À mon tour, je m’allonge de nouveau, m’éloignant de mon meilleur ami, marquant physiquement ce qui plombait l’ambiance qui avait pourtant été si tendre et parfaite durant ces dernières heures. Maussade, je m’enferme dans un mutisme que chaque seconde menaçait de rendre plus étouffant encore, mon regard perdu dans les points tachetés qu’étaient toutes ces étoiles brillantes au-dessus de nous. Ça avait été une si belle soirée, malgré un début qui promettait bien des disputes, pas une seule n’était venu assombrir le ciel de notre tête-à-tête. Et voilà qu’une vision dont je ne savais rien nous éloignait l’un de l’autre… La moue boudeuse qui avait pris possession de mon visage menaçait déjà de se durcir au moment où celui de Junior se substitua au ciel étoilé, chassant les nuages qui assombrissaient mon front d’un sourire et de quelques paroles qui n’avaient rien de forcées. Nous n’avions pas pour habitude de brosser l’autre dans le sens du poil si nous n’en pensions pas un mot, le tact et la diplomatie n’étaient pas vraiment des qualités que nous possédions - de manière générale en ce qui me concernant, mais Junior, lui, arrivait à bien mieux faire illusion quand il était en société. Non, s’il se laissait ainsi retomber à mes côtés, ses doigts reprenant leur étreinte avec les miens, et s’il évoquait cette fuite dont nous avions déjà tant de fois parlé pour la situer dans un pays chaud, c’était que cette perspective ne lui était pas si désagréable… ou qu’il espérait qu’elle ne le soit pas.
Je n’avais guère envie de laisser un quelconque doute venir se frayer un chemin dans mes pensées. Je n’étais pas familière de ce sentiment et n’avait pas envie de le devenir, encore moins maintenant. Abandonnant les étoiles, je me redresse sur un coup pour leur préférer les yeux bleus de Junior. C’est bien noté : cap au sud laissai-je tomber d’un ton sans appel, mon sourire retrouvant toutes ses nuances les plus flamboyantes, mon retrouvant la chaleur de la proximité du sien.
Doucement et en silence, je hoche la tête à sa proposition, mes cheveux balayant mes épaules avant que je ne me redresse, le poussant à en faire de même.

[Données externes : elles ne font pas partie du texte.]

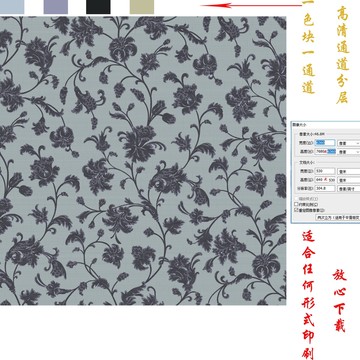Screen dimensions: 360x360
Task: Open the pixel width unit dropdown
Action: 349,143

Cet endroit n’était plus le petit cocon bienheureux dans lequel nous nous étions laissés aller à des tendresses répétées, mais juste le théâtre d’une vision empoisonnée. Le désir de rester ici pour l’éternité avait été remplacé par celui de trouver un nouveau royaume à conquérir. Ce qui était immuable, en revanche, c’était la compagnie que je recherchais. Quoiqu’il se passe, je voulais Junior à mes côtés, depuis que nous nous connaissions et d’aussi loin que je me projette, je n’avais jamais vraiment imaginé me passer de sa présence et le concevais de moins en moins, pour ne pas dire plus du tout. Il y avait peut-être là une peur dont je ne percevais pas bien tous les contours, ma volonté les reléguant dans ce qui était de l’ordre de l’impossible. Sans lâcher les doigts de mon meilleur ami, je l’entraîne hors de ce coussin géant puis hors de cette salle qui disparaît dès que nous la quittons. On pourrra aller obserrrver tous les couchers et levers de soleil de notrrre séjourrr, en Norrrvège. L’un étant séparé de l’autre de quelques heures à peine, je me languissais déjà de ces escapades loins des murs du manoir, à arpenter la propriété et à nous poser au bord d’un petit lac pour observer le ciel pâlir avant que les couleurs ne se ravivent. Mais pour l’instant, seul le lac de Poudlard nous attendait, lui et le silence d’un matin à peine entamé, tandis que tous nos camarades dormaient encore.